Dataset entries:
*** Begin section ***
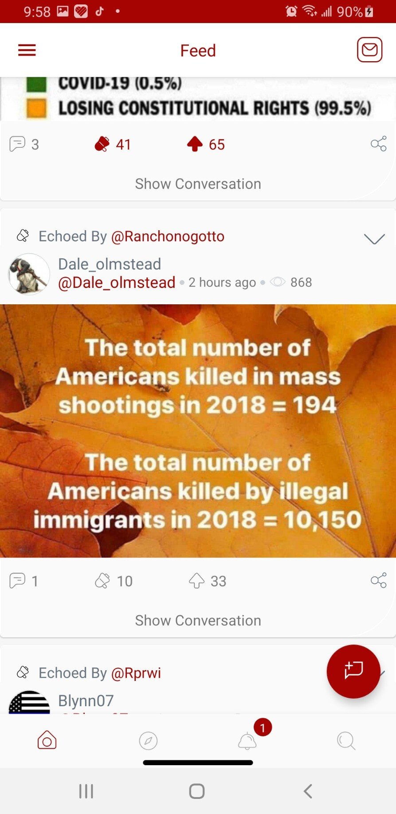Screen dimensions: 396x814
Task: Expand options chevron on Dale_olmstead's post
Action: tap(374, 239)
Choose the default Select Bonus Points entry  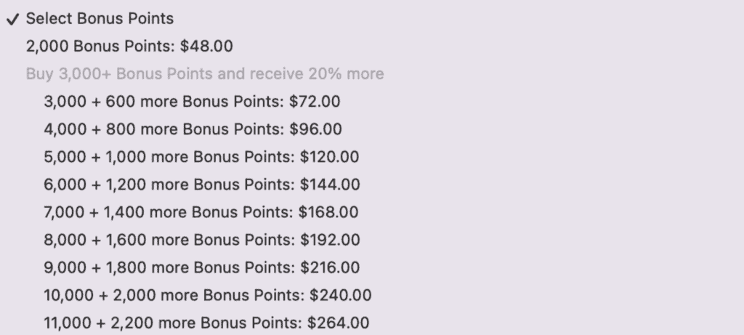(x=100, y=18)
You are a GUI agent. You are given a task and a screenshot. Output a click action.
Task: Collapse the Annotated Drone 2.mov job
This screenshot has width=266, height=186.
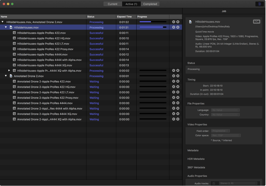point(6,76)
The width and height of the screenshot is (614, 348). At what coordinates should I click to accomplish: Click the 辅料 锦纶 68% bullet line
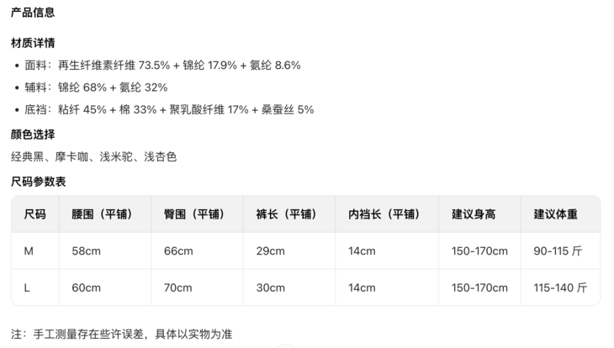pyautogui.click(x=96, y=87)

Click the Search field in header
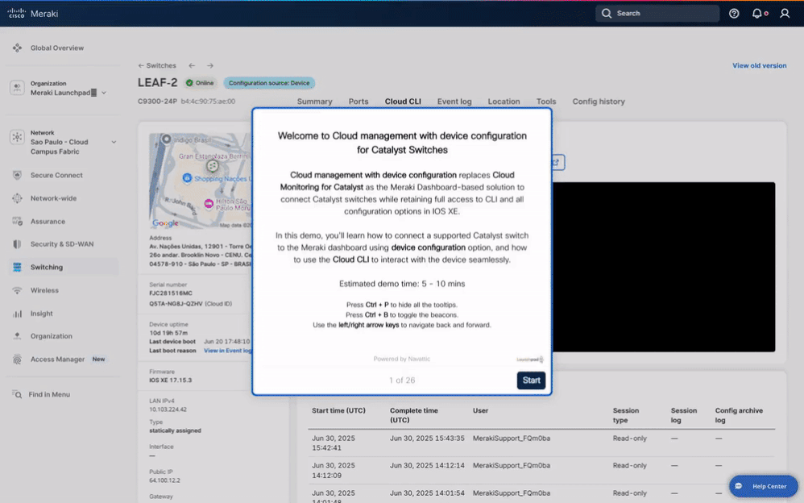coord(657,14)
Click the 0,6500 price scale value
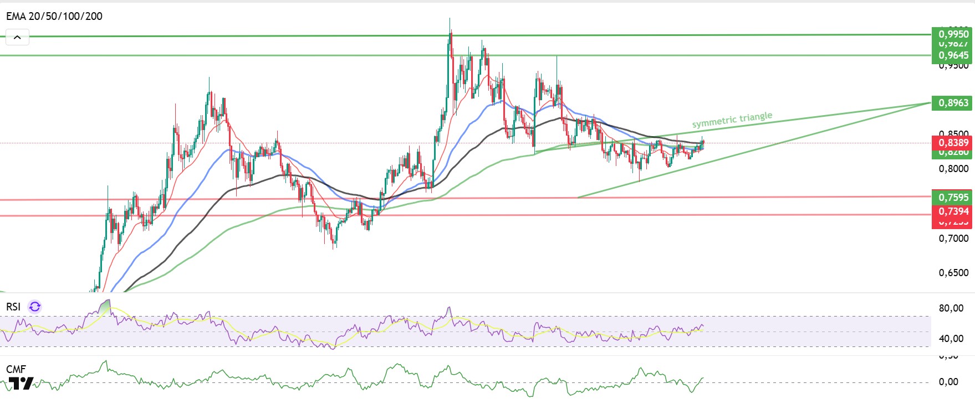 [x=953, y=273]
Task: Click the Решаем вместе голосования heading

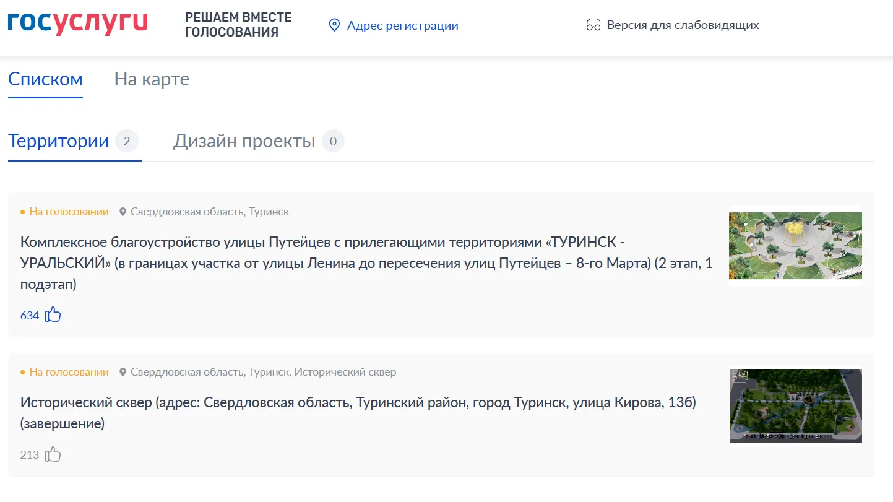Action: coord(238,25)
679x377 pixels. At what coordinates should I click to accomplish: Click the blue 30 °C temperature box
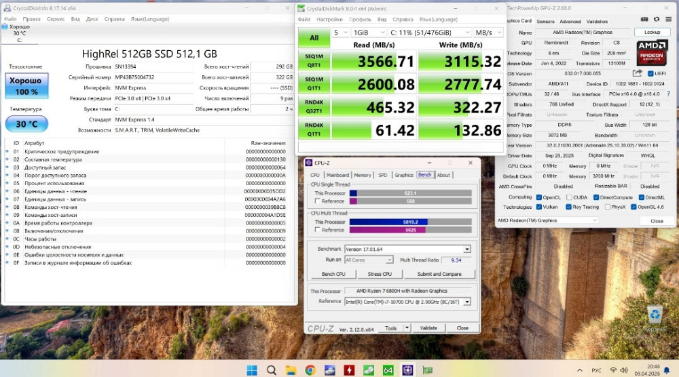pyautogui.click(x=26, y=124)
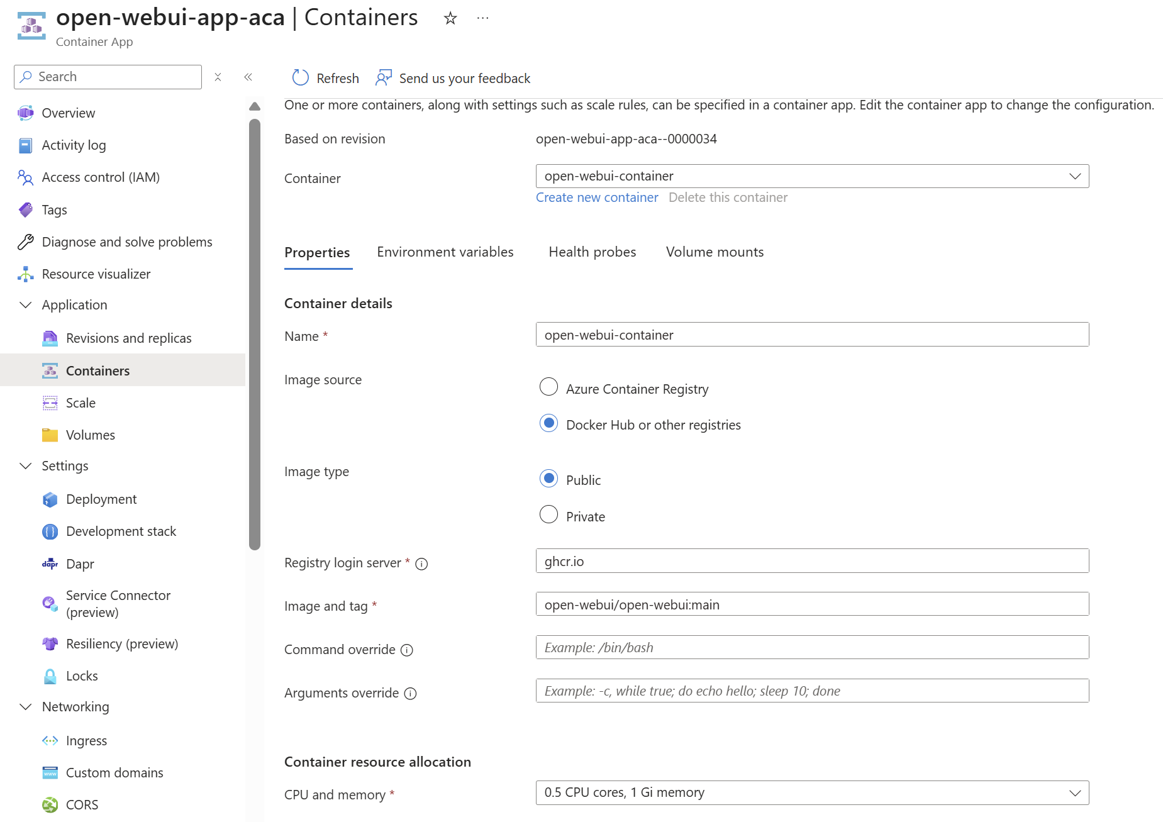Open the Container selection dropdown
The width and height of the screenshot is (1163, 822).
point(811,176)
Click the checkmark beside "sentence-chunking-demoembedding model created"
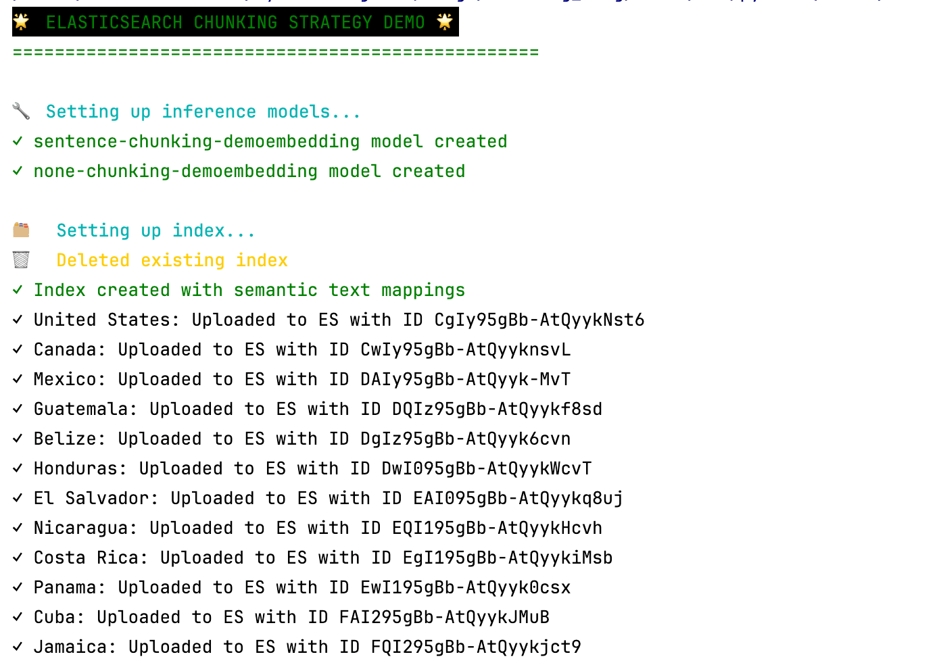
*** End section ***
*** Begin section ***
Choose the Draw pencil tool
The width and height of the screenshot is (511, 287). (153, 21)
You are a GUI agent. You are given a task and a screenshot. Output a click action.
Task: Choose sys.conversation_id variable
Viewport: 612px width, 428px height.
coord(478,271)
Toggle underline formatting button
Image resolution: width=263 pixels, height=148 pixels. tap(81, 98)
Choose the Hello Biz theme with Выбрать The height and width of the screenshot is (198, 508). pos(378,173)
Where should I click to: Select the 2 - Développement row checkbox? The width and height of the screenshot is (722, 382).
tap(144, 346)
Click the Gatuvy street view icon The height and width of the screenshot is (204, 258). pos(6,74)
*** End section ***
WHAT THE TASK REQUIRES:
Above are records with pictures. Reproduce exactly only the lines from the line with "The width and height of the screenshot is (614, 348)." through the line with "Click the checkmark", both ends included, and leave the pictures out.

WRITTEN RESPONSE:
The width and height of the screenshot is (614, 348). At what coordinates should I click to accomplish: Click the 辅料 锦纶 68% bullet line
pyautogui.click(x=96, y=87)

Click the Search field in header
coord(657,14)
Click the 0,6500 price scale value
 [x=953, y=273]
Task: Click the Решаем вместе голосования heading

Action: coord(238,25)
679x377 pixels. At what coordinates should I click to accomplish: Click the blue 30 °C temperature box
pyautogui.click(x=26, y=124)
Open the Container selection dropdown
The width and height of the screenshot is (1163, 822).
point(811,176)
Click the checkmark beside "sentence-chunking-demoembedding model created"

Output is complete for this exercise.